When tools are made from tool steels, the steel's inherent ideal characteristics, plus those actually derived from its heat treatment and manufacture, will seriously affect its service life.

Obviously, chemical composition is critical. You woldn't pick a steel low in heat-resistant alloys for a high-heat application, or use a highly alloyed tool steel for a simple carpenter's wood chisel. But even with the right alloy choice, it pays to understand the signs that the cutting tool or die that your shop is counting on so heavily has not been properly finished.

Making the grade

What are the key mechanical properties of a cutting tool or die? The hardness, toughness, heat resistance, and wear resistance of the final heat-treated tool. Carbon is the most important tool-steel element--it gives steel its hardness and contributes greatly to its wear resistance. Chromium, vanadium, molybdenum, tungsten, and cobalt (with sufficient carbon) contribute to wear resistance and can develop heat resistance and red hardness. Silicon and nickel contribute toughness to tool steels, and silicon can add heat resistance as well. Sulfur, carefully added in percentages up to 0.1, can improve machinability with no effect on other mechanical properties.

There are three general categories of tool steels (covering 71 of the 85 AISI standard analyses for tool steels):

1) Hot-work tool steels are used for forging, die-casting, and light-metal extrusion dies where the work temperature exceeds 400 F.

These grades (AISI H12, H13, H21, and H42) are typically low in carbon with high percentages of alloying elements, particularly chronium, with varying amounts of molybdenum, tungsten, vanadium, and silicon. They exhibit excellent toughness, adequate hardness (Rc 55), and good working hardness to 1000 F, with the higher alloyed steels yielding greater heat resistance and elevated-temperature wear resistance at some expense in toughness.

A recent advance has been the higher vanadium steels with added carbon (Latrobe's Koncor, for example) that solve wear-resistance problems at high temperature, but are not advised for heat cracking or checking problems.

2) Cold-work tool steels are used for cold-heading, blanking, trimming, and other work where the temperature of die and work does not exceed 400 F.

These grades range from the simplest, W1, which contains only carbon as an alloying element, to D7 with 19.25-percent alloy content (2.25-percent C). Generally, wear resistance increases with carbon content, and toughness decreases. There have been many recent wear-resistance advances, culminating in D7, hardened to Rc 67, the best abrasion-resistant tool steel for cold-work applications.

3) High-speed steels are used in cutting tools of all kinds, and sometimes in cold-work applications for their wear resistance.

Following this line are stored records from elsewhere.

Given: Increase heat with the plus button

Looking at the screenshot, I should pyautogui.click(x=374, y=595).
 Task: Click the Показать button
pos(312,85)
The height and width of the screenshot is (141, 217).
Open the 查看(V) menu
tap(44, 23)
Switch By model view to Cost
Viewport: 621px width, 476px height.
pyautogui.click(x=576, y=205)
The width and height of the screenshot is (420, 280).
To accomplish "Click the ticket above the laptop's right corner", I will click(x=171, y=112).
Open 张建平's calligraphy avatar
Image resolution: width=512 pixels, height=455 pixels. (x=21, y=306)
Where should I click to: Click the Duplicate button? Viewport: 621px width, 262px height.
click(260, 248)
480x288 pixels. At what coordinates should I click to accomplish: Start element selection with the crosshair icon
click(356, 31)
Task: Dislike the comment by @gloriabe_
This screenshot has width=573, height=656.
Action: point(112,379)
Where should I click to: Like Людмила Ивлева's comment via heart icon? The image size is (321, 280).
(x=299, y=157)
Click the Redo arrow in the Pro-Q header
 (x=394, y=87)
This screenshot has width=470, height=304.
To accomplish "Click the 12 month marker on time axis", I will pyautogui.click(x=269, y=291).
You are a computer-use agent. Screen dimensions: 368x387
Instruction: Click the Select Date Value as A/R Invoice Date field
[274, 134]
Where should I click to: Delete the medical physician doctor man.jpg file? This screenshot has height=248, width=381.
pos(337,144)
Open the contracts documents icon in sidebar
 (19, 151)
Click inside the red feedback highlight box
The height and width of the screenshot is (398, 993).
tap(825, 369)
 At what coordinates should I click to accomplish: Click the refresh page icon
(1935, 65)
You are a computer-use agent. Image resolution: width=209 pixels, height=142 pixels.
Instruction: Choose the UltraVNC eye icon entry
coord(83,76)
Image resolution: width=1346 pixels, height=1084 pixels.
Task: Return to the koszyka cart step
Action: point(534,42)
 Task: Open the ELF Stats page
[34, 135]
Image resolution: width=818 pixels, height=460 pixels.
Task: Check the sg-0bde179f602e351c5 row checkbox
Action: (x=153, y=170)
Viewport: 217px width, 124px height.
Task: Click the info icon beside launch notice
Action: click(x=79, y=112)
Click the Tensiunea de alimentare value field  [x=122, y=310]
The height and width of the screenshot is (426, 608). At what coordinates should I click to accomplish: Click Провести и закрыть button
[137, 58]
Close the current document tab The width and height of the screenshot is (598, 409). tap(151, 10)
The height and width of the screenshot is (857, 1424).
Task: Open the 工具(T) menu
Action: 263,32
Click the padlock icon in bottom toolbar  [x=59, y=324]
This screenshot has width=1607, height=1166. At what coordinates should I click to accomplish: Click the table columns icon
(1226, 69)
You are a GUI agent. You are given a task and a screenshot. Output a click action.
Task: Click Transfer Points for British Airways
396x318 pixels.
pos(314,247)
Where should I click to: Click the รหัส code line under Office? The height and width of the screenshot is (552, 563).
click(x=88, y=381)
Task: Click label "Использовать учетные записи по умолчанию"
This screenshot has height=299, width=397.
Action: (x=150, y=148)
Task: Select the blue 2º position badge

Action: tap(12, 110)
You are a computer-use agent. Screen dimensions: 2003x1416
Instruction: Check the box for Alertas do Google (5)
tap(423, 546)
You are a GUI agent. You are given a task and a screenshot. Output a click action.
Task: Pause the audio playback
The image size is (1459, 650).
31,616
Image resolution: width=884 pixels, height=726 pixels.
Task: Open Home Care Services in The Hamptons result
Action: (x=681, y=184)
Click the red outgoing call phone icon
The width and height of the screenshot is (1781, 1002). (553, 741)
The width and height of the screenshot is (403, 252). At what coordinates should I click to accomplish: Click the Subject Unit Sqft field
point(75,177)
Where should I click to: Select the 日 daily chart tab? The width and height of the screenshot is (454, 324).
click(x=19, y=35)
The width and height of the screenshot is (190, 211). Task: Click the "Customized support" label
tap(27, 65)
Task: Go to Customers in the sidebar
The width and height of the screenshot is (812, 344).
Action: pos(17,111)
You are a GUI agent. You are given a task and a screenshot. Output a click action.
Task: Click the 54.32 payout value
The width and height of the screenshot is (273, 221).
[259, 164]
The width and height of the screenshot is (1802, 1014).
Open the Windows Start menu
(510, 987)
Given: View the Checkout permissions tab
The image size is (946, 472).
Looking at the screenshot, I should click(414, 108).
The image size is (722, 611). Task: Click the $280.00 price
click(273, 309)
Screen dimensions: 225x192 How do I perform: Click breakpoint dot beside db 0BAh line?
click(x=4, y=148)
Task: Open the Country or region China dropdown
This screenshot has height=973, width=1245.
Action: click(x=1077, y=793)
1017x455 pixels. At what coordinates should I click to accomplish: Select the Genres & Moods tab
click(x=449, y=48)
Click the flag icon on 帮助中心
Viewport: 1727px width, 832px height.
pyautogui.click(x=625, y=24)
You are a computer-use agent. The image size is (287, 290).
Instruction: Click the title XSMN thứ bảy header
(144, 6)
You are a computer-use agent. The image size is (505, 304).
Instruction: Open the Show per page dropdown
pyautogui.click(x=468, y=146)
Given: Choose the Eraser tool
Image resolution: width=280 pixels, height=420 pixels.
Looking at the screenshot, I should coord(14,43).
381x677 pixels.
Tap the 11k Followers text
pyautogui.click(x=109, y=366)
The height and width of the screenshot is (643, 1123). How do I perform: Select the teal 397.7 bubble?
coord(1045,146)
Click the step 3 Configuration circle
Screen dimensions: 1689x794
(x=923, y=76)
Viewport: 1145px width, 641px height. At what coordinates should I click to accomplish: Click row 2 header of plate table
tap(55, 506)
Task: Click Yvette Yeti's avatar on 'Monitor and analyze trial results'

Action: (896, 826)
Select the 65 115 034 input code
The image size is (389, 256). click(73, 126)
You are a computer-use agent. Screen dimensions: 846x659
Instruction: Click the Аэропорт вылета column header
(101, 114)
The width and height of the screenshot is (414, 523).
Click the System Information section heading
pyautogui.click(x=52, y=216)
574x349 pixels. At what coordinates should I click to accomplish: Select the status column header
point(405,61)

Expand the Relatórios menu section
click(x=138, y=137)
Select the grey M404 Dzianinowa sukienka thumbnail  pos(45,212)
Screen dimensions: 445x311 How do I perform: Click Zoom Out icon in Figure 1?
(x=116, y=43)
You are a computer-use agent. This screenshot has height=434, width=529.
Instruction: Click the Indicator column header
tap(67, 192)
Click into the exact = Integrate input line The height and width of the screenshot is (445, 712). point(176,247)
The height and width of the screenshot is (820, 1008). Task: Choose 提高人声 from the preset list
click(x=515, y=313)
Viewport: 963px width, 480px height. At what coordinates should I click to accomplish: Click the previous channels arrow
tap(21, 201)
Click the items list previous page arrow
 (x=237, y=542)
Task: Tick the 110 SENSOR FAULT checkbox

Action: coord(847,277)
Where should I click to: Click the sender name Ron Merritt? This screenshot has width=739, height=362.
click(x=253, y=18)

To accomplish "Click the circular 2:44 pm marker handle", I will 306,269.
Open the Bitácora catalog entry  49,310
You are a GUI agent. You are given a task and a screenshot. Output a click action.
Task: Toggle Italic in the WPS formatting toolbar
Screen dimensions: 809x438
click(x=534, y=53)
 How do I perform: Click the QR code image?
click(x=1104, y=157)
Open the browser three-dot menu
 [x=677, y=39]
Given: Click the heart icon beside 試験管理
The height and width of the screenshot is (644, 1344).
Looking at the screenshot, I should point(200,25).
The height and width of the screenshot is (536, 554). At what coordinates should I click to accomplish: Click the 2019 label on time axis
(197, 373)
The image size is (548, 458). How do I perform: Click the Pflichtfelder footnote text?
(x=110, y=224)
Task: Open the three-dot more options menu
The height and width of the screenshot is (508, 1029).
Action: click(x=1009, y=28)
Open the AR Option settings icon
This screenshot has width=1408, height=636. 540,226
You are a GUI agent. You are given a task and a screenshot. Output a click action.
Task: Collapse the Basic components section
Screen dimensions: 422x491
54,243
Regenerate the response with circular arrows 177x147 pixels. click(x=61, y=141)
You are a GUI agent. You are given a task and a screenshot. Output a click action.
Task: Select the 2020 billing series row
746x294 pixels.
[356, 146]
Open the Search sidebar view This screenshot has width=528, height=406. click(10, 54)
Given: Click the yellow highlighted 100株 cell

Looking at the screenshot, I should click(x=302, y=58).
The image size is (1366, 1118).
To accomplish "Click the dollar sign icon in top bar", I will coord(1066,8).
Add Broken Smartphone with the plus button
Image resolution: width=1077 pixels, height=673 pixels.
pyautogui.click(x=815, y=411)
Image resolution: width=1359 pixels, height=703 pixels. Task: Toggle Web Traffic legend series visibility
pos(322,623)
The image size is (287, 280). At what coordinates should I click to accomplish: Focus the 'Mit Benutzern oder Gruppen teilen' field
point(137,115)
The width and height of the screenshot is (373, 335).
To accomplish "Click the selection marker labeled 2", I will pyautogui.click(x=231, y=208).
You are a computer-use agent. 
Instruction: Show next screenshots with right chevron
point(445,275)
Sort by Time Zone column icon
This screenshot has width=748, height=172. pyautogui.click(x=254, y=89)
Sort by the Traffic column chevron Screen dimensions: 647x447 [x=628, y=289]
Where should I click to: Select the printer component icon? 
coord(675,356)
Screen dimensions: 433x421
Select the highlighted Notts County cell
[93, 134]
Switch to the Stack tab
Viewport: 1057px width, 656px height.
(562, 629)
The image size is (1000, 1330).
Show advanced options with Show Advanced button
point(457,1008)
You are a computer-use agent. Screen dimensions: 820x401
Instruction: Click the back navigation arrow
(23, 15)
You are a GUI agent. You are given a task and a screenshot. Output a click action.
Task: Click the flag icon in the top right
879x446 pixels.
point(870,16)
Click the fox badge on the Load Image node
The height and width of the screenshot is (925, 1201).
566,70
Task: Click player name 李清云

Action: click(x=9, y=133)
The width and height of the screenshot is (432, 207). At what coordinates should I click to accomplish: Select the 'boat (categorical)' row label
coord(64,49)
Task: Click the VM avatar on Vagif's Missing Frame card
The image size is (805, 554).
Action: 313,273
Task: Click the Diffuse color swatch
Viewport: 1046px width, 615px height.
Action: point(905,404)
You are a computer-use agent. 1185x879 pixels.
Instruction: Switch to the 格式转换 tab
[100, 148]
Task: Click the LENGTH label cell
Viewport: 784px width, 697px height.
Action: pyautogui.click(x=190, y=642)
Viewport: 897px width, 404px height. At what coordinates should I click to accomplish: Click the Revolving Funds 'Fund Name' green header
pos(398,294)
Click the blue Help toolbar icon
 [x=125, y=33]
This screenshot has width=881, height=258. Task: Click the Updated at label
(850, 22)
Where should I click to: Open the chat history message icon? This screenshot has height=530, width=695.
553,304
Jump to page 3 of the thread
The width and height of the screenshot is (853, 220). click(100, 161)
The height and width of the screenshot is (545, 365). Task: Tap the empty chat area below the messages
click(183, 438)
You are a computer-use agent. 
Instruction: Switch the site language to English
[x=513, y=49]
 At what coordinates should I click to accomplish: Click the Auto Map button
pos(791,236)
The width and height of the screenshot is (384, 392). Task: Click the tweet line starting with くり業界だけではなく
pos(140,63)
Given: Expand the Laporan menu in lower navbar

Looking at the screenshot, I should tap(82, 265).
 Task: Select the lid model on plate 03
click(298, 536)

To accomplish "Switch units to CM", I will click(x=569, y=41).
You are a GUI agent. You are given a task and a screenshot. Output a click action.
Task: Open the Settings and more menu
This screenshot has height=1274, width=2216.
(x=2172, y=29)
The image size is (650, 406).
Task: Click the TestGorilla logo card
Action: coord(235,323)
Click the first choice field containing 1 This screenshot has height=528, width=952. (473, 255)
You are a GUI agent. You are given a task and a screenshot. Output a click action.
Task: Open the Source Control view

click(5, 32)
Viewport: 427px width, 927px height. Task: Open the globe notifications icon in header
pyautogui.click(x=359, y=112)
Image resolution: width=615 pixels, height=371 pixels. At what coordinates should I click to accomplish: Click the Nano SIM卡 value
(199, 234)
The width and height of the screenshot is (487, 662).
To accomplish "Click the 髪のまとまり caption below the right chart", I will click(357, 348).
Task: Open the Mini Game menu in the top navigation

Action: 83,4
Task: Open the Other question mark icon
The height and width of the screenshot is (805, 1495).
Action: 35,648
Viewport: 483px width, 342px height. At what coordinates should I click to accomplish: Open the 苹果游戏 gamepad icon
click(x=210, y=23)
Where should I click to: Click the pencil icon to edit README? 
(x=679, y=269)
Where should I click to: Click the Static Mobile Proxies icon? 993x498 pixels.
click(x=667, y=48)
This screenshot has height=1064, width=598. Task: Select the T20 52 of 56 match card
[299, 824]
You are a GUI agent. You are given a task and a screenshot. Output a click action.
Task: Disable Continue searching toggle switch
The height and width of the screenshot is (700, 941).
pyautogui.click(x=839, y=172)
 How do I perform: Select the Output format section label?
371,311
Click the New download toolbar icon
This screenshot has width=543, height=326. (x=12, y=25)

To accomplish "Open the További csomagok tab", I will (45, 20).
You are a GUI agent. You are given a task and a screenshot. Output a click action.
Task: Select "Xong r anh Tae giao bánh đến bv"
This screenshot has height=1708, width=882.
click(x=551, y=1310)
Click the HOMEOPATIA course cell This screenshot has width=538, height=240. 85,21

There are over 28 HS grades, but only seven comprise the majority of tonnage produced: T1, T15, M1, M2, M3, M10, M36, and M42 (the latest super-hard, super-high-speed steel). Although the T1 analysis is essentially unchanged from that developed in the 1900s at Bethlehem Steel, the vast increase in red hardness of this group gives these steels ability to cut under speeds and feeds that would cause immediate failure in lower-alloy grades.

Mistreated

What happens when recommended heat-treatment procedure are not followed exactly? With underhardening (heating to a lower temperature), the tool will show substantial dimensional movement after hardening (expansion), and will be deficient in red hardness and room-temperature hardness. The only advantage is the tool is considerably tougher than those hardened at normal temperatures and tempered back to the same hardness.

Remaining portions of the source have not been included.